Variable annuity holders that are best positioned during this extreme market downturn are those with:
a) a guaranteed withdrawal benefit who can withdraw 5% to 7% per year for life regardless of market performance
b) that do not rely on income from the variable annuity above that 5% to 7%. For these folks, the account value, which fluctuates with market performance, is irrelevant. The withdrawal benefit could increase above the stated amount if the market increases, but that should be considered icing on the cake.
One unfortunate aspect is that the vast majority of people don’t understand the meaning of the guaranteed withdrawal benefit value — the amount that has grown each year by the 5% to 7% guaranteed rate.
“Eight of the 10 people who call our office asking for advice don’t understand what they have,” said Ken Nuss, CEO and founder of AnnuityAdvantage.com. “They believe that the guaranteed benefit value can be withdrawn in a lump sum.”
These annuity investors want to withdraw this amount, but can’t, he said.

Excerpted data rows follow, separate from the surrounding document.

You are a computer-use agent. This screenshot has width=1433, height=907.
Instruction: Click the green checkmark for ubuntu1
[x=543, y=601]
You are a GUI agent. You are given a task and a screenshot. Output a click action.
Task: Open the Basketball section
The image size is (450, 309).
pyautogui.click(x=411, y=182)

Instead, if they need all the cash now, they can only withdraw the account value which is down roughly 40% in the past year, he explained.

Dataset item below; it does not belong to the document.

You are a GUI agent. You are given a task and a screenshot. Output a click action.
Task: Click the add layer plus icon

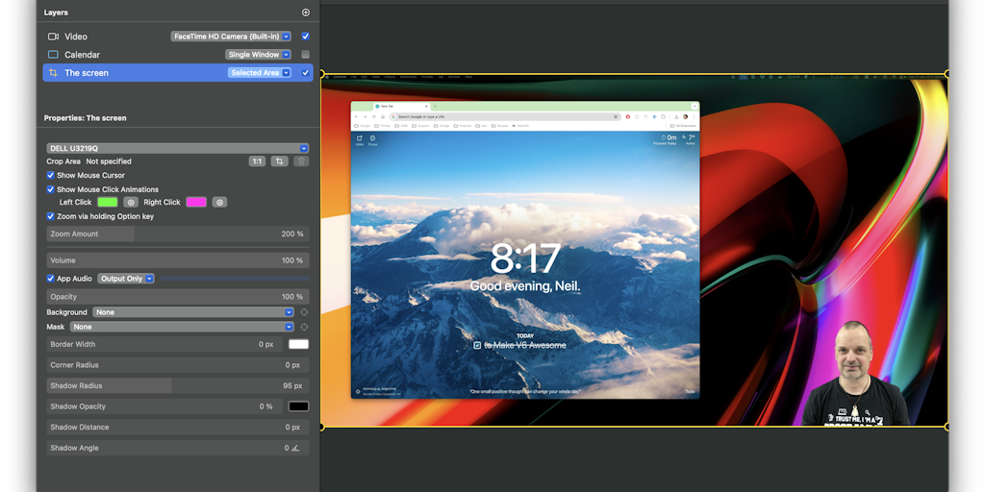(x=306, y=12)
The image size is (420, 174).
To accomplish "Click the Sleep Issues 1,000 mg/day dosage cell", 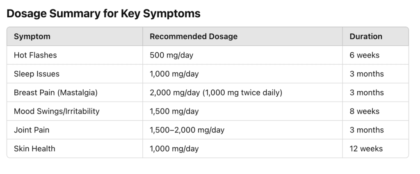I will 242,74.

According to Nuss, the most unfortunate of this group are those already in retirement or within a year or two of retiring who planned to use the variable annuity proceeds to live on. They simply don’t have the time to make up the loss.
Even worse, are those folks who purchased a variable annuity expecting to earn a certain amount each year while also withdrawing from it. In many cases, the agent sold these variable annuities on the assumption that the average gains would significantly outpace the percentage being withdrawn. Those folks are essentially reverse dollar-cost averaging by withdrawing as the market declines, meaning that they are accelerating the decline in their account value.